Did NFL Commissioner Roger Goodell watch the elevator video of Ray Rice smashing his fiancée’s face with a right hook before he issued a measly two-game suspension? Who is the person on the other end of the audiotape confirming receipt of the video at NFL’s Park Avenue headquarters? Is there a cover-up inside the NFL?
Fans, sponsors, elected officials and the media are all waiting for answers to these questions, but women may be paying the most attention. As the rising economic engine of the league, women – along with corporate sponsors who appeal to them – are the NFL’s most important audience right now.
They choose whether to buy game tickets and sports apparel for themselves and their family members, to join fantasy football teams, or to enroll their sons in youth leagues. Whether women continue to support the NFL will depend on how it handles this crisis. It will come down to trust, an area in which the NFL has an uninspiring track record.
Take a look at how the league handled its long history with concussions and brain injuries. For years, the NFL denied the link between football and brain damage. Goodell began to right that ship a few years ago with reforms and initiatives, even donating $30 million to the foundation for the National Institutes of Health, earmarked primarily for brain research. But the commissioner has stopped short of publicly admitting that football is inherently dangerous to the brain, despite it being one of the most obvious connections in sports.
And then there are the statements reported last week in the lawsuit by thousands of former players who sued the NFL, alleging that the league hid the dangers of concussions. The brain injury lawsuit, like the domestic violence investigation, focuses on what the league knew about concussions and when.
So what is the NFL saying in the lawsuit? It’s not clear. On the one hand, the NFL issued its strongest admission yet that professional football players sustain severe brain injuries at far higher rates than the general population and that playing football increases the risk of developing neurological conditions such as dementia and depression.
On the other hand, what could have been a historic statement is buried in an actuarial report few would ever see, even if they could understand it. Even worse, far from using his bully pulpit and vast media resources to educate the public about the findings and safety risks, Goodell went silent. NFL spokesman Greg Aiello referred questions to an outside lawyer who said the study overestimated the number of players who will suffer.
How do we trust what the NFL says about domestic violence given its history with brain injuries?
Despite the commissioner’s indefinite suspension for Rice, his commitment to “do better” and this week’s announcement that he hired four women to help shape the NFL’s domestic violence policies, you’re still left wondering whether this is more than window dressing.

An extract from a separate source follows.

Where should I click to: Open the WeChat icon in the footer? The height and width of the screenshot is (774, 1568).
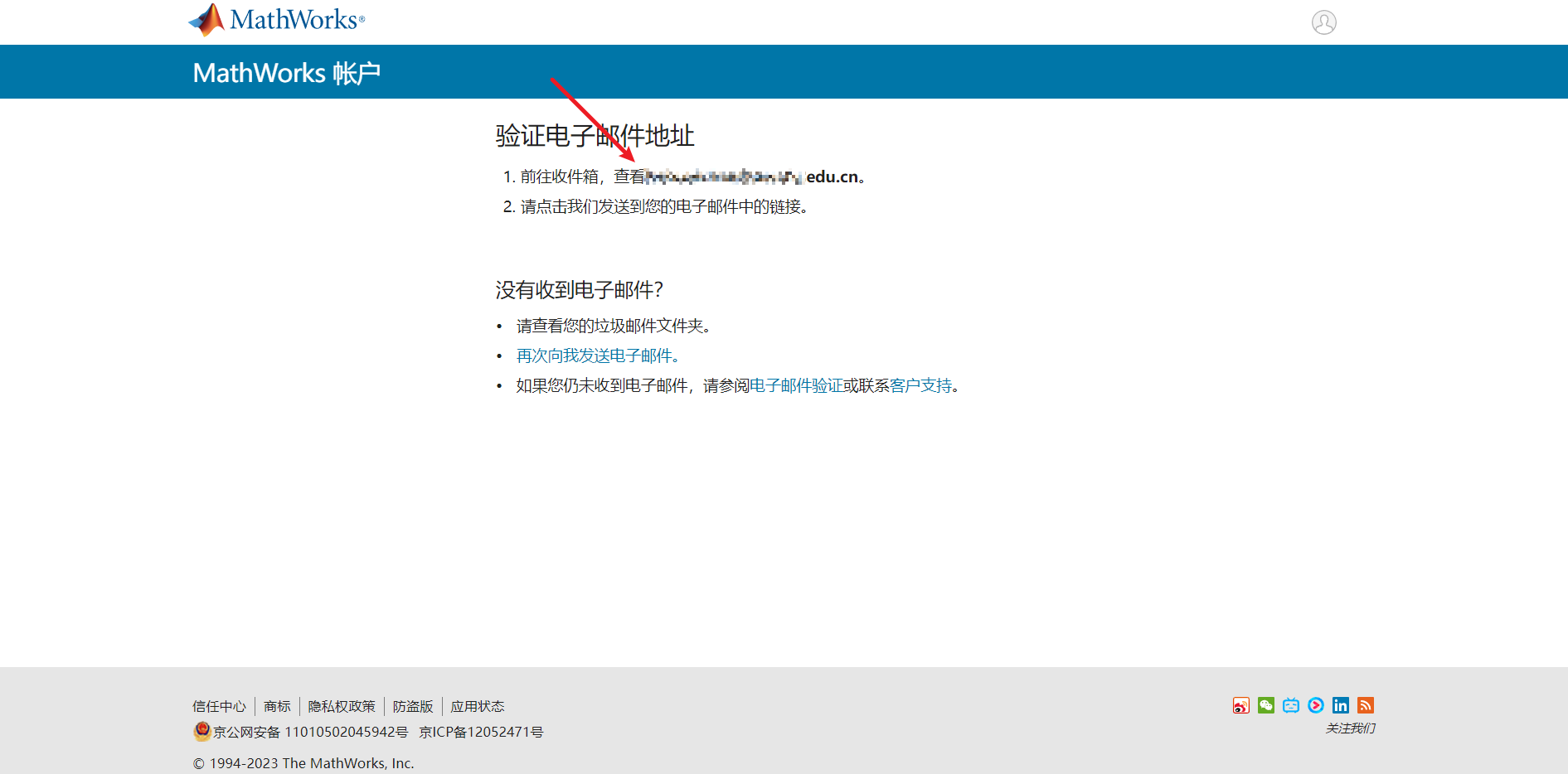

The NFL needs to overcome a long history of hiding the ball and earn back trust through bold and honest dealing. I’d start by adding diversity and objectivity to the white male club “independently investigating” the Rice incident. It could benefit from the addition of some expert women or African Americans, since the issues they are investigating are multifaceted male-female issues in a sport dominated by black players.
Hopefully the four women will be permitted to play a role in the investigation, but what about bringing in former Secretary of State Condoleezza Rice, California Attorney General Kamala Harris or Nancy McFadden, Gov. Jerry Brown’s de facto chief of staff and a former U.S. associate attorney general who oversaw passage of the federal Violence Against Women Act?
Several years ago, I met with Goodell and senior NFL officials multiple times to discuss possible ways Maria Shriver and her team could work with the NFL on women’s issues. Not once did the NFL bring a woman to the table, which seemed a lot like discussing civil rights issues in the 1960s with only white men from the South.
If the commissioner didn’t see the Rice video – and let’s take him at his word – then the NFL can get beyond its Nixon moment. This powerful institution will have an opportunity to clean the secrets out, speak the truth and bring women permanently into the front office to help steer a sport that is obviously riding on the backs of their economic power.